<161>4o Je crois, d'ailleurs, que j'ai suffisamment développé la contradiction qui se trouve dans le système du franc arbitre, tant par rapport aux perfections de Dieu que relativement à ce que l'expérience nous confirme. Vous conviendrez donc avec moi que les moindres actions de la vie découlent d'un principe certain, d'une idée de bonheur qui nous frappe; et c'est ce qu'on appelle motifs raisonnables, qui sont, selon moi, les cordes et les contre-poids qui font agir toutes les machines de l'univers; ce sont les ressorts cachés dont il plaît à Dieu de se servir pour assujettir nos actions à sa volonté suprême.

Les tempéraments des hommes et les causes occasionnelles, toutes également asservies à la volonté divine, donnent ensuite lieu aux modifications de leurs volontés, et causent la différence si notable que nous voyons dans les actions des hommes.

5o Il me semble que les révolutions des corps célestes, et l'ordre auquel tous ces mondes sont assujettis, pourraient nous fournir encore un argument bien fort pour soutenir la nécessité absolue.

Pour peu qu'on ait de connaissance de l'astronomie, on est instruit de la régularité infinie avec laquelle les planètes font leur cours.
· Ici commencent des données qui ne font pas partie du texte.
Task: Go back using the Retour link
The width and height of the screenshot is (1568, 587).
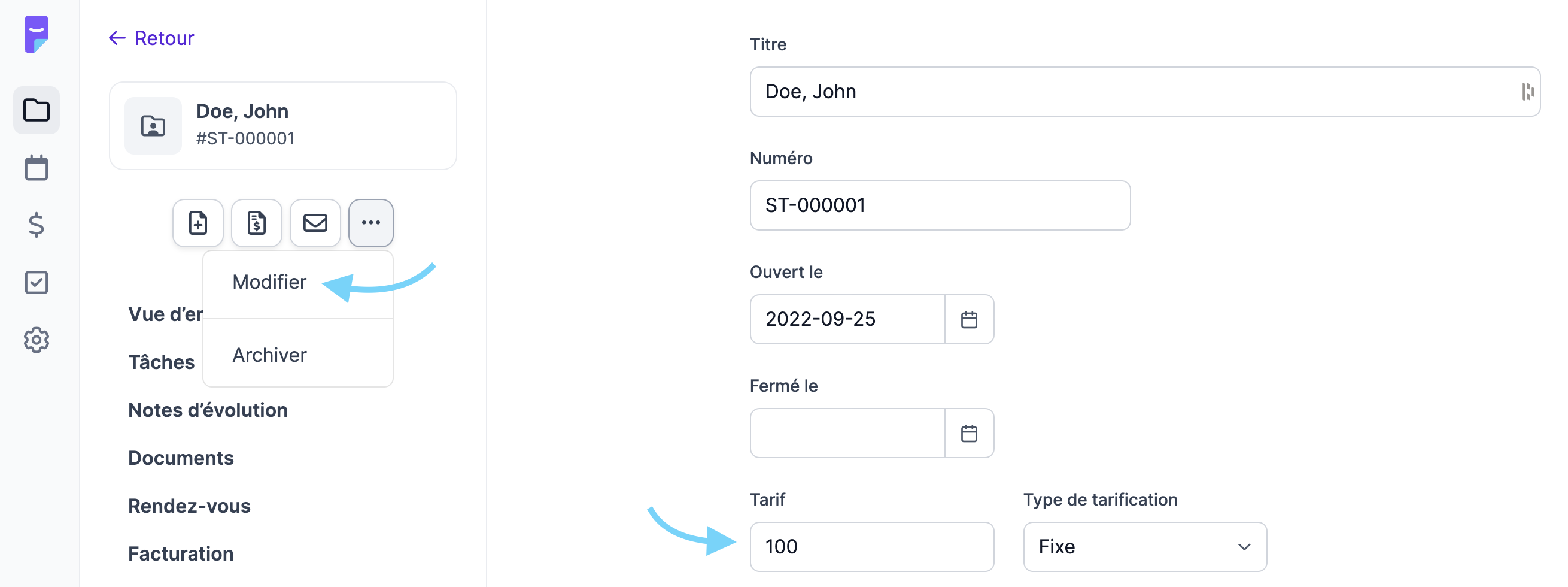Action: coord(151,38)
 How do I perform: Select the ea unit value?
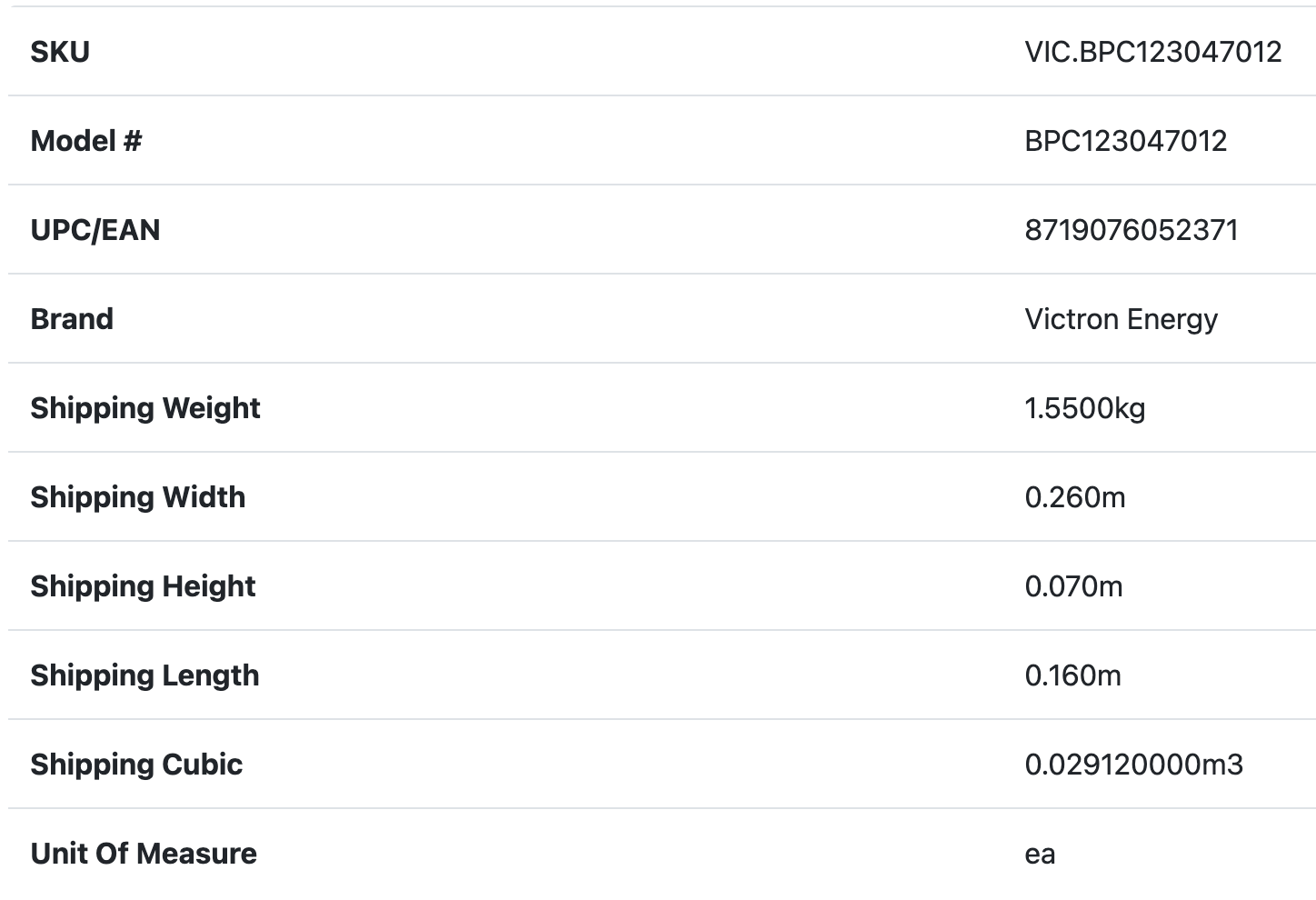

On connaît, d'ailleurs, les lois de la pesanteur, de l'attraction, du mouvement, toutes lois inviolables de la nature. Si des corps de cette matière, si des mondes, si tout l'univers est assujetti à des lois fixes et permanentes, comment est-ce que M. Clarke, que Newton, viendront me dire que l'homme, cet être si petit, si imperceptible en comparaison de ce vaste univers, que dis-je? ce malheureux reptile qui rampe sur la surface de ce globe qui n'est qu'un point dans l'univers, cette misérable créature aura-t-elle seule le préalablea d'agir au hasard, de n'être gouvernée par aucunes lois, et, en dépit de son Créateur, de se déterminer sans raison dans ses actions? Car qui soutient la liberté entière des hommes nie positivement que les hommes soient raisonnables, et qu'ils se gouvernent selon les principes que j'ai allégués ci-dessus. Fausseté évidente; il ne faut que vous connaître pour en être convaincu.


a Cette misérable créature aura seule le droit, etc. (Variante des Œuvres posthumes. t. VIII, p. 351.)